# WHAT YOU NEED TO DO:
1. In two sentences, how would you sum up the excerpt on Chip Conley's anxiety equation?
2. In the excerpt on Chip Conley's anxiety equation, what are the two variables of the equation?
3. Write the next few sentences of the excerpt on Chip Conley's anxiety equation, continuing from its final sentence.

# DOCUMENT EXCERPT:
*****
Free yourself from anxiety with Chip Conley's simple equation

Free yourself from anxiety with Chip Conley's simple equation

Posted by in Book Extracts, Non-Fiction, Recommended Reading

We all want a fully functioning heart and mind so why shouldn’t we want the same for our emotional state? Emotional fluency is the ability to sense, translate and effectively apply the power of emotions in a healthy and productive manner. Yet most of us have more training in how to use our car or computer than we do in how to use our emotions in work and life.

Of course, there’s no perfect formula of spreadsheet for solving the mysteries of life. Even so, the world and our emotions are filled with relationships, and that’s what Emotional Equations is about: the relationships between your emotions and how they can help you better understand yourself, your purpose and your relationships with others.

After using Emotional Equations, you will find that your emotions will no longer get the best of you. Instead, your emotions will represent the best in you.

[Anxiety = Uncertainty x Powerlessness]

Think of something that makes you anxious. The economy? Parenting? Public speaking? Regardless of the cause, much of anxiety’s potency comes from your anticipation of an event or experience that hasn’t happened yet. We tend to overestimate a perceived danger and underestimate our ability to handle what may come.

There are two variables in the anxiety equation: what you don’t know (uncertainty) and what you can’t control (powerlessness). Typically, the combination is combustible: the more uncertain your feel, the more powerless you feel. Yet if you can influence one of the variables, so that you can reduce it closer to zero, you can significantly reduce your anxiety quotient. Feeling certain about something yet powerless to affect it may not be comfortable. In fact, you may feel resigned, but you’re less likely to feel anxious. Similarly, feeling uncertain yet powerful means that you’re comfortable with your ability to respond to whatever is thrown at you, and that means your anxiety dissipates.
*****
# DATA RECORDS:
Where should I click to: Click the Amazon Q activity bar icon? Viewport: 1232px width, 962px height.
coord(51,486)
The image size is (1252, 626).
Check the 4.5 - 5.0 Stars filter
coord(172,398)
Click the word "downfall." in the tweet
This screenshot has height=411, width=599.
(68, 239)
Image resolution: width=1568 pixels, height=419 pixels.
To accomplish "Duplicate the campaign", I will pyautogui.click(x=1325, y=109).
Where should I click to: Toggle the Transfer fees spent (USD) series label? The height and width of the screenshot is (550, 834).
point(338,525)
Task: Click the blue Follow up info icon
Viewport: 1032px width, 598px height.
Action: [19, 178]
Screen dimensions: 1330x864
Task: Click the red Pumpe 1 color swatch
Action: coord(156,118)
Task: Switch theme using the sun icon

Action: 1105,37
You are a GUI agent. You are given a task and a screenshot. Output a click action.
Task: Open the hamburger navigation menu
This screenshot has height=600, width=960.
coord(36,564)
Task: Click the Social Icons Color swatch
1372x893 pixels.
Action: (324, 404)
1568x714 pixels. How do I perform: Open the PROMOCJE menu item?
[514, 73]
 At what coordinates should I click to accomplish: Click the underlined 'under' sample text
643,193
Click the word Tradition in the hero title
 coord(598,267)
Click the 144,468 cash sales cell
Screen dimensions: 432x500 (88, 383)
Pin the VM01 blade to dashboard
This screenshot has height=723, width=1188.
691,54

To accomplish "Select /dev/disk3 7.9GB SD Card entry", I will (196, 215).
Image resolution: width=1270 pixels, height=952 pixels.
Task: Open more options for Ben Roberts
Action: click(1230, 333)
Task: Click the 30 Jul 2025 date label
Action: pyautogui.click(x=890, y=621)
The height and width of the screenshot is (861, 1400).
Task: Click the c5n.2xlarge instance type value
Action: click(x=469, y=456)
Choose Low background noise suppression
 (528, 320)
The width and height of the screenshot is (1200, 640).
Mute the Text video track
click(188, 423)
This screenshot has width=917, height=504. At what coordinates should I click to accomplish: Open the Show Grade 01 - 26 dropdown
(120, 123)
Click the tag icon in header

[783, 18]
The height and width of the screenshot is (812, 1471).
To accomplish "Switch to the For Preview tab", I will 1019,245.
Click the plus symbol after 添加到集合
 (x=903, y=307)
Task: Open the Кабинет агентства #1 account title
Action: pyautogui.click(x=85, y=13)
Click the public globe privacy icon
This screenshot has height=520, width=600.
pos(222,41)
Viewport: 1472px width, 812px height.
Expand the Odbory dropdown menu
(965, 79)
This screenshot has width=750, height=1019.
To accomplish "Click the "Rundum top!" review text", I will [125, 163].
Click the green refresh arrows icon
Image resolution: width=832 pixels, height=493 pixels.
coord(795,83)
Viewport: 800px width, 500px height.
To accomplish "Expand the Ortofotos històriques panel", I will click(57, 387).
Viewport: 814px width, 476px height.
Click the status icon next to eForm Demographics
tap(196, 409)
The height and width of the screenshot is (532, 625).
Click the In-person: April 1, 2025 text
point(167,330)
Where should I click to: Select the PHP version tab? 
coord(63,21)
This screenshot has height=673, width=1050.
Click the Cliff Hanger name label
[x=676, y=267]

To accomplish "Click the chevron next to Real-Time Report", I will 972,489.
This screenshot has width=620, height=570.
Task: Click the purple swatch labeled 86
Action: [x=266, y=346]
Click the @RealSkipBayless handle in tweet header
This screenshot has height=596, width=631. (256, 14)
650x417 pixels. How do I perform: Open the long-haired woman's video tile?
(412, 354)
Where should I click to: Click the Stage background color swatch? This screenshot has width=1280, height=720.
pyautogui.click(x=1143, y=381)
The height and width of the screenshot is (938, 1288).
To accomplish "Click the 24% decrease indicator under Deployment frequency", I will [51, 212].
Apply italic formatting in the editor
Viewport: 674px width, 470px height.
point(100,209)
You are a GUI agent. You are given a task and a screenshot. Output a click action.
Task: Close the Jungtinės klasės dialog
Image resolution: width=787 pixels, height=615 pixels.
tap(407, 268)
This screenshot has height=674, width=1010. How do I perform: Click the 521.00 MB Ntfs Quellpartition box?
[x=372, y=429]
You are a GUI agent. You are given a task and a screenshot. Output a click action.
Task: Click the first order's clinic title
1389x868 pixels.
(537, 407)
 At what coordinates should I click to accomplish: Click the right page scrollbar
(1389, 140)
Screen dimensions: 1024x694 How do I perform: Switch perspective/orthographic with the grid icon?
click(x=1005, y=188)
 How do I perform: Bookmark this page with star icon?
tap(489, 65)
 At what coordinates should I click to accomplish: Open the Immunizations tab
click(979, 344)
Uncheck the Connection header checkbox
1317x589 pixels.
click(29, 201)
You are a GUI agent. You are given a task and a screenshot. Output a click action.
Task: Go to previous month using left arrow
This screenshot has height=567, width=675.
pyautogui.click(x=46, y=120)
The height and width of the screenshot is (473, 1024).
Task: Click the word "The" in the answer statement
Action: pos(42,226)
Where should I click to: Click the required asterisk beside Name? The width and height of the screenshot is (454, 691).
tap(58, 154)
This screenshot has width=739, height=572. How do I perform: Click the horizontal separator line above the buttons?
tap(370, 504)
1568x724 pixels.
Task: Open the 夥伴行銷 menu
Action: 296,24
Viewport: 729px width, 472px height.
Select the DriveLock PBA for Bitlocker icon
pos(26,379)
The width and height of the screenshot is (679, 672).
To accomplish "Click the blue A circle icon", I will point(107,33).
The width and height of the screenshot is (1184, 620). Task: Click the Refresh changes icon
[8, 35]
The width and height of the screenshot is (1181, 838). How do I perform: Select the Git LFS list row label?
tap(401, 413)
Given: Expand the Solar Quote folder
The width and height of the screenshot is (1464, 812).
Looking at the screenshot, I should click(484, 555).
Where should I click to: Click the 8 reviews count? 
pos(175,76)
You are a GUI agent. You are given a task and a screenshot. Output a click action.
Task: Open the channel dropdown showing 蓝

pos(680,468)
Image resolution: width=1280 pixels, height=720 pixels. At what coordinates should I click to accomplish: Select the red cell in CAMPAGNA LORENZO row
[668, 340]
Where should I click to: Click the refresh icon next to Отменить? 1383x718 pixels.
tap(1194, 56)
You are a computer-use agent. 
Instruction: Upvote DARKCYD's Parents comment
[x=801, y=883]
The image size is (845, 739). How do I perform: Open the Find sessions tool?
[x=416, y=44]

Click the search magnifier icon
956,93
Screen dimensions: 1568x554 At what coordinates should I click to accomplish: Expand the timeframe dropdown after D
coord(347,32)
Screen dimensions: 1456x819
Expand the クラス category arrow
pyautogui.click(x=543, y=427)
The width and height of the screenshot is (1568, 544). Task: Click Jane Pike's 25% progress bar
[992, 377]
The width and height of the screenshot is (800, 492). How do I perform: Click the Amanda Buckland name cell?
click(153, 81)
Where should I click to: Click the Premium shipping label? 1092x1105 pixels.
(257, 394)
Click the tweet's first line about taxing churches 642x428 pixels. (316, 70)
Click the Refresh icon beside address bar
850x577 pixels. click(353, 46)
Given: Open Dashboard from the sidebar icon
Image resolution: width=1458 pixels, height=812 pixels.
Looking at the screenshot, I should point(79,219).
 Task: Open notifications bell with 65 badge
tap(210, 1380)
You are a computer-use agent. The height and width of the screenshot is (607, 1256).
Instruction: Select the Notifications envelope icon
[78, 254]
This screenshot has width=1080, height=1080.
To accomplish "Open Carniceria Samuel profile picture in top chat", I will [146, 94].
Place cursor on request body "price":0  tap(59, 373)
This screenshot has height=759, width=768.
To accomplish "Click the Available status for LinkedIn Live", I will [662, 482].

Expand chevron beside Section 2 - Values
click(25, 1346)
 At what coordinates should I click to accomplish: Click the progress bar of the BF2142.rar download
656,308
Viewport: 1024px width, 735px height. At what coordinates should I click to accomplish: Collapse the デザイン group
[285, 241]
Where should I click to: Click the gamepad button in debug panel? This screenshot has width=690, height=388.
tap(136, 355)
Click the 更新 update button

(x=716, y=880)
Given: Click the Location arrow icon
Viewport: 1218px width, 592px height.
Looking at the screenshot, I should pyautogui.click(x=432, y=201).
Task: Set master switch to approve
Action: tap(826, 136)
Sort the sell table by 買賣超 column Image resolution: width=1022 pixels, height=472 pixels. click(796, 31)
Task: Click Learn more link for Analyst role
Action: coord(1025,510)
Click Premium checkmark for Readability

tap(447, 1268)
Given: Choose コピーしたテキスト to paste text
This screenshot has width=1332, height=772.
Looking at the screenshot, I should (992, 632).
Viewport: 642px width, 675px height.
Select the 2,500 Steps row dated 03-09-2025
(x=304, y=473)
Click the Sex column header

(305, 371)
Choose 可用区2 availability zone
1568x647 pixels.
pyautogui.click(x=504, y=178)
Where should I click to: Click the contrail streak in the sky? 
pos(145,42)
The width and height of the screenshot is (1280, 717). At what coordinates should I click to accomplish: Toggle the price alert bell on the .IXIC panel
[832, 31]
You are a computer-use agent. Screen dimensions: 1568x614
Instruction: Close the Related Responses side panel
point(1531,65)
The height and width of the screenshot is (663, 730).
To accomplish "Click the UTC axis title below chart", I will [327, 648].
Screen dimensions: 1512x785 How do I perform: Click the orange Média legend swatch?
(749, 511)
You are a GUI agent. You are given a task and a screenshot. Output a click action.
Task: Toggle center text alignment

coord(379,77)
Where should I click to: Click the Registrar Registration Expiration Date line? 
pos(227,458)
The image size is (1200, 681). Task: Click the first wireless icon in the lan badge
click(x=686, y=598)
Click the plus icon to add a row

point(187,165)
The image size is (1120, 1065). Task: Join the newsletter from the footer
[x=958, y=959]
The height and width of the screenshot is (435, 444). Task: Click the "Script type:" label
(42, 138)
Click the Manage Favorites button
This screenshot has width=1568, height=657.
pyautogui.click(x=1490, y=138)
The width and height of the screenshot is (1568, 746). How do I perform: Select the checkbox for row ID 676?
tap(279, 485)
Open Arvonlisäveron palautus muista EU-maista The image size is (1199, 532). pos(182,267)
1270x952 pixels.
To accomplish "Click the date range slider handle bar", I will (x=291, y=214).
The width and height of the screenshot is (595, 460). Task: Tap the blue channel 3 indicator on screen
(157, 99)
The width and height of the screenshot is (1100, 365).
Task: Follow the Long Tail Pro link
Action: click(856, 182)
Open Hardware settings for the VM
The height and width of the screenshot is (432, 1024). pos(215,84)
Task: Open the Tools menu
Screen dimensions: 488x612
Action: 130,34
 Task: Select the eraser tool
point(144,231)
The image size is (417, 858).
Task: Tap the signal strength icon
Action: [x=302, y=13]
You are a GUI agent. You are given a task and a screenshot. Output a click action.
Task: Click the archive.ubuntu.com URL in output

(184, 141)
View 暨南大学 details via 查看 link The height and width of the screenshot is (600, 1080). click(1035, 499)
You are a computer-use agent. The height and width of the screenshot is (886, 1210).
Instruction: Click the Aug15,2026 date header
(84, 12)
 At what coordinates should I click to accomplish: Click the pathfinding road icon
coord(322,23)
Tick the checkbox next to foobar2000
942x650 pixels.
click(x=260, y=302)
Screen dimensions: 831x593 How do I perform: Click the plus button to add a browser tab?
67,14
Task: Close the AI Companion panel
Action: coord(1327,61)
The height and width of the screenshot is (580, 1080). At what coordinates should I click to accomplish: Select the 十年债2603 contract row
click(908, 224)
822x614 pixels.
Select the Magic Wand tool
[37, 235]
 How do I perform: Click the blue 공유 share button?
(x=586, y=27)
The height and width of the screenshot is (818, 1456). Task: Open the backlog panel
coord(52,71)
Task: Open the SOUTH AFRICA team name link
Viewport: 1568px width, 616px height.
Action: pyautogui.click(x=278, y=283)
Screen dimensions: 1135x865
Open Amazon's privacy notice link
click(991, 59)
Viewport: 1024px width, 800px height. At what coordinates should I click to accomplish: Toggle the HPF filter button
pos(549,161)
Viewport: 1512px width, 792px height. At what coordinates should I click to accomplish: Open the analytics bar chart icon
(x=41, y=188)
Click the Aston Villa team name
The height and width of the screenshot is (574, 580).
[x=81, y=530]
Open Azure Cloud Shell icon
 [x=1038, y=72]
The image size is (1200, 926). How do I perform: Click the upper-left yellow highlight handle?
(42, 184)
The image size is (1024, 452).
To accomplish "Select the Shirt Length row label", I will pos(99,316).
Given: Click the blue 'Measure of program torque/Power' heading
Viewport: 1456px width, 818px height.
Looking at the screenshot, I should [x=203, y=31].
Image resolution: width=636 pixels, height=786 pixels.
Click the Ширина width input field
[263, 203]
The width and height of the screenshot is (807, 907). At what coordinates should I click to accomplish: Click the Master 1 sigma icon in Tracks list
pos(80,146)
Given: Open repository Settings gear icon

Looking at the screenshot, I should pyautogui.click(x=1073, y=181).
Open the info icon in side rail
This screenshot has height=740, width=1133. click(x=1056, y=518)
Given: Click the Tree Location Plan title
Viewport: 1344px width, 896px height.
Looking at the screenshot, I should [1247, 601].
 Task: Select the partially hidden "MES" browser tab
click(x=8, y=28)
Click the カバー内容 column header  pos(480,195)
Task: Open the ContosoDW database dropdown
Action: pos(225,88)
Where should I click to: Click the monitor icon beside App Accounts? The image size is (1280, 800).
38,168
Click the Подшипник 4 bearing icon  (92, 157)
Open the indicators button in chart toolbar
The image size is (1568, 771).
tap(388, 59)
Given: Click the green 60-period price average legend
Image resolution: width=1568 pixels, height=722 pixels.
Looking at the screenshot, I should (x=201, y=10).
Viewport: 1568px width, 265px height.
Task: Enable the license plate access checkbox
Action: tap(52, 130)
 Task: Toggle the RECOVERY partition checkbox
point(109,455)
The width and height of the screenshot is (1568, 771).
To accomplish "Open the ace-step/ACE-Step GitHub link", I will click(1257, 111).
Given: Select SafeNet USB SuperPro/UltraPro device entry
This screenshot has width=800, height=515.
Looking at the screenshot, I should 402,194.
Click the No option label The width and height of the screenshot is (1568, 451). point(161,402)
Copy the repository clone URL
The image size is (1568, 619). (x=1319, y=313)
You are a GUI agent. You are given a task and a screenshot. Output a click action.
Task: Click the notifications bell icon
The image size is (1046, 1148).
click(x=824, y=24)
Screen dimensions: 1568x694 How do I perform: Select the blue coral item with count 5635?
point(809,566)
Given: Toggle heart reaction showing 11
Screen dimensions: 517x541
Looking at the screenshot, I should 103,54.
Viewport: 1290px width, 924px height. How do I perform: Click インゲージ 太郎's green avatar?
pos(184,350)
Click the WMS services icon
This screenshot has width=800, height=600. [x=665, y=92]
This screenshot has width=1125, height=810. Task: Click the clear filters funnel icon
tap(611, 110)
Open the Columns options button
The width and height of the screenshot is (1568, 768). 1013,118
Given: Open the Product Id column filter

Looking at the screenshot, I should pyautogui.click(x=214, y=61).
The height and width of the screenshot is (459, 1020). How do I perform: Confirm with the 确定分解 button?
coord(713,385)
*****
# PER-TASK ANSWERS:
1. The excerpt presents emotional fluency as the ability to sense, translate and apply emotions in a healthy, productive way, and describes Emotional Equations as exploring the relationships between emotions. Its anxiety equation multiplies uncertainty by powerlessness, so reducing either variable toward zero can significantly reduce anxiety.

2. Uncertainty (what you don't know) and powerlessness (what you can't control).

3.
Working Through the Equation

1. When anxiety strikes, create a balance sheet of what you know and what is within your influence. First, unravel the sense of mystery about what you don’t know. Is this situation as uncertain as you think it is? Are you overestimating the danger associated with this mystery or the importance of the event? Then explore whether you are truly ill equipped to address the experience. If you are, what resources can you tap into to help you feel a little more powerful? Make a list of your strengths, your coping skills and the resources available to you. You may be surprised by how much certainty and influence you actually have.

2. Create a ‘worry period,’ and indulge in worry as much as you want during that time. For example, give yourself thirty minutes of worry time in the morning and afternoon. During that time, focus all your attention on worrying. Make lists of all the potential things that can go wrong, all the collateral emotions that are stemming from this anxiety, and how your life feels awful as a result. Then, once you’ve finished your worry period, banish those anxiety thoughts from your brain, knowing that you’ll have another space for them in a few hours – or tomorrow.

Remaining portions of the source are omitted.